Early termination penalty for early repayment of a fixed-rate mortgage on the basis of a negative reinvestment rate
A couple repaid their fixed-rate mortgage early and had to pay an early repayment penalty that was almost twice as high as originally calculated. The bank calculated the early repayment penalty based on a negative reinvestment rate of -0.08%. The Ombudsman questioned this calculation. The bank explained its approach and offered to calculate the early termination penalty using a reinvestment rate of 0%. This led to a reduction of the early termination penalty by around CHF 2,500, which the bank refunded to the clients.
The couple had taken out a fixed-rate mortgage in two tranches. In mid-March 2025, it requested an indicative calculation for the early repayment penalty in the event of early repayment of the mortgage. The bank estimated the expected early termination penalty at around CHF 17,000. When the couple finally repaid the mortgage early in June 2025, the bank charged an early repayment penalty of around CHF 33,023.65 – almost double the original estimate.
The clients could not understand why the early repayment penalty had almost doubled within a few months. She was particularly irritated by the negative reinvestment rate of -0.08% applied by the bank. Since the end of the negative interest phase, the Ombudsman has not seen such a ev. Low negative rate applied to early termination penalties for fixed-rate mortgages. The remaining term of the mortgage at the time of termination was just over 4½ years. In his opinion, with such a remaining term, the reinvestment rate ought to have been at least slightly positive even in mid-June 2025. He therefore contacted the bank and asked it to explain the calculation of the early repayment penalty.
The bank referred to the general provisions of the framework agreement for mortgage loans. These provide that in the event of early termination of a fixed-rate mortgage, the difference between the contractually agreed interest rate and the interest rate that the bank can obtain at its own discretion for an investment on the money and capital markets with a corresponding remaining term will be calculated.
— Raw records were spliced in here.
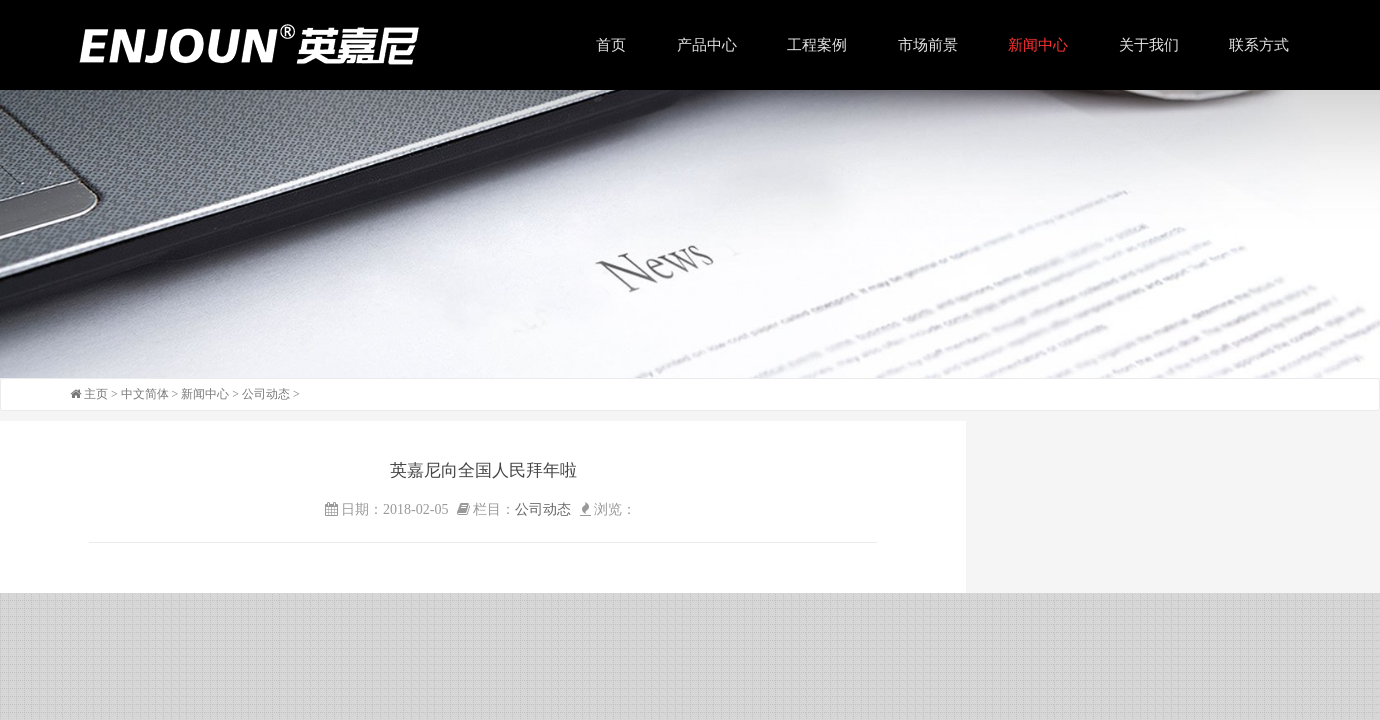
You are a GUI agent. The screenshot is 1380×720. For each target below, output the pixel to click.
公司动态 (266, 394)
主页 (96, 394)
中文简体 (145, 394)
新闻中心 (205, 394)
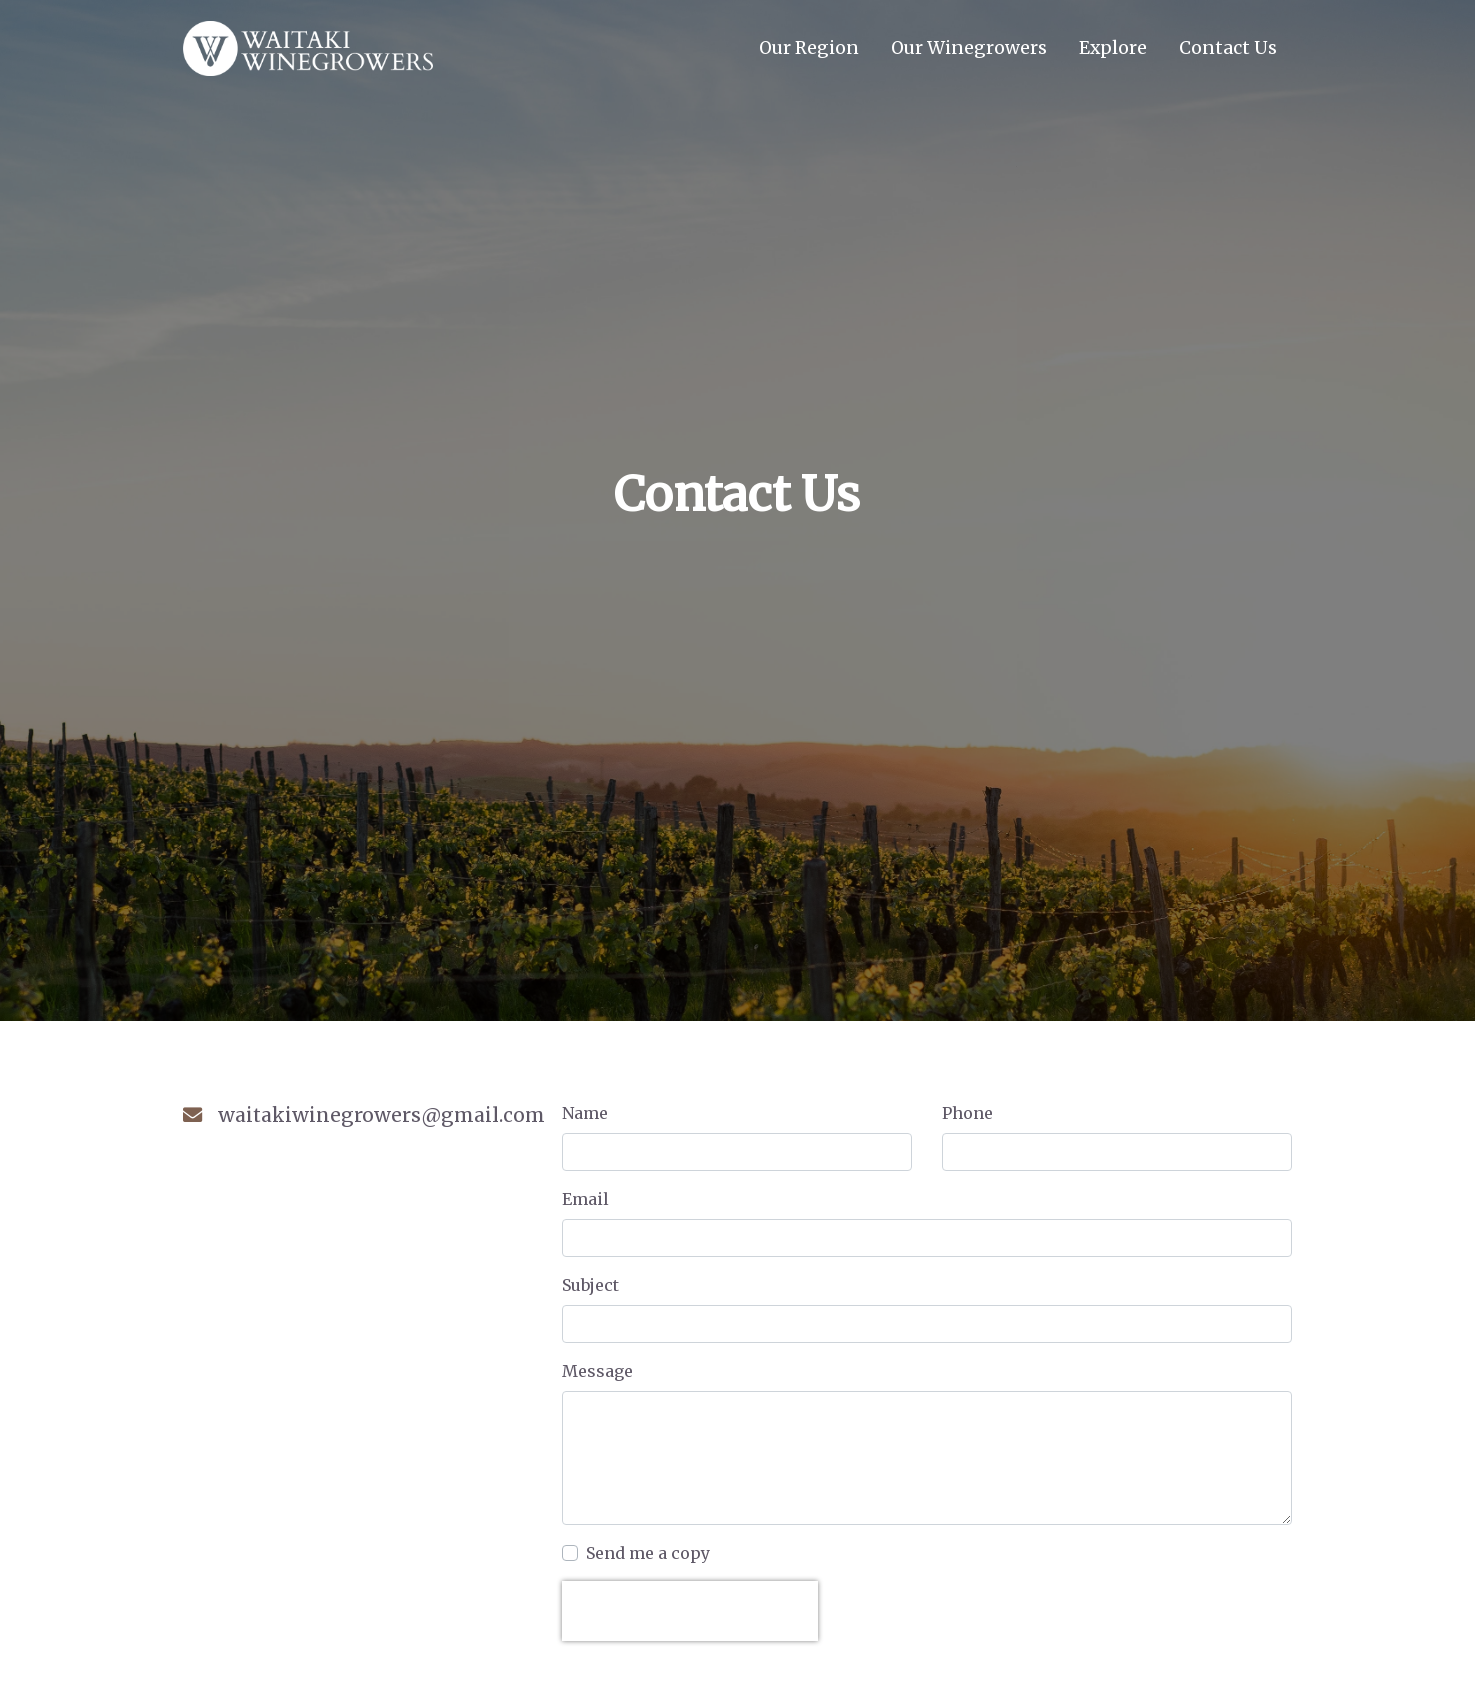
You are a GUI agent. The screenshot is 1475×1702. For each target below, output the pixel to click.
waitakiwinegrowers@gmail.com (381, 1115)
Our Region (809, 48)
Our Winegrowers (969, 48)
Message (597, 1371)
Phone (967, 1113)
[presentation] (690, 1611)
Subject (590, 1285)
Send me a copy (648, 1553)
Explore (1113, 48)
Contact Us (1236, 46)
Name (585, 1113)
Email (585, 1199)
According to the bank’s explanations, it must invest the capital repaid ahead of schedule in a risk-free manner in such cases. In practice, this typically takes place in federal bonds, whereby as a rule there is no such bond whose remaining term exactly matches that of the prematurely terminated fixed-rate mortgage. Therefore, she must look for a bond whose remaining term approximately corresponds to that of the prematurely terminated fixed-rate mortgage.
The bank explained that at the time of termination, a federal bond with an approximately matching remaining term actually yielded a negative return and the corresponding value roughly matched the reinvestment rate used of -0.08%. The bank considered its approach to be fair and explained that it would merely be put in the same position as if the clients had fulfilled the fixed-rate mortgage as agreed until the end of the term.
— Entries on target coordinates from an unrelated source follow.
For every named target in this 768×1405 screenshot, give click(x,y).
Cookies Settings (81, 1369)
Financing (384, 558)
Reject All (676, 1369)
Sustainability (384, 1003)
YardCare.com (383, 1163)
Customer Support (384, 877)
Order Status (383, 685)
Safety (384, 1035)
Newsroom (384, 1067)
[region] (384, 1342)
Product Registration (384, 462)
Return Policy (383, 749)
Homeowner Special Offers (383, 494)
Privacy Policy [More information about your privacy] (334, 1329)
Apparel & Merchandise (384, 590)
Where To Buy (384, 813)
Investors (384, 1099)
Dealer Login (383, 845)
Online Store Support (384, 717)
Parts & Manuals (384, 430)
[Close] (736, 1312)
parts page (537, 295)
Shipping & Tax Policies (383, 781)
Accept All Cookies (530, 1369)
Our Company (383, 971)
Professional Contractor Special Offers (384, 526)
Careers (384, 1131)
The significant increase in the early repayment penalty between March and June 2025 resulted from substantially lower capital market interest rates during this period.
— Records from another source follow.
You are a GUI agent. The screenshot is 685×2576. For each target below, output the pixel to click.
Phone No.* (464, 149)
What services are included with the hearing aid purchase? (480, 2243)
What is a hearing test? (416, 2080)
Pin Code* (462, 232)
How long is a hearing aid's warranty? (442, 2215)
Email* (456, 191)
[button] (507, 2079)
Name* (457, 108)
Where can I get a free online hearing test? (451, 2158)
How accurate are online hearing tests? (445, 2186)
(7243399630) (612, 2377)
The Ombudsman found that the applicable contractual provision was in line with standard market terms. However, the version of the contractual provision applicable to the couple did not contain, in contrast to a later version supplemented by the bank, any explicit reference to possible negative reinvestment rates.
In view of this fact, the bank was prepared to accommodate the client by way of a settlement. The bank offered to reduce the applied reinvestment rate to 0%. This led to a reduction of the early termination penalty by approximately CHF 2,500.
The Ombudsman presented the couple with this settlement proposal, explaining that the contractual provision was standard in the market and that the bank had clearly explained its calculation method. The bank’s gesture was made without acknowledging any legal obligation, without prejudice and on balance of all claims.
The couple accepted the settlement proposal. The bank then immediately reimbursed the couple the agreed settlement amount, thereby resolving the dispute.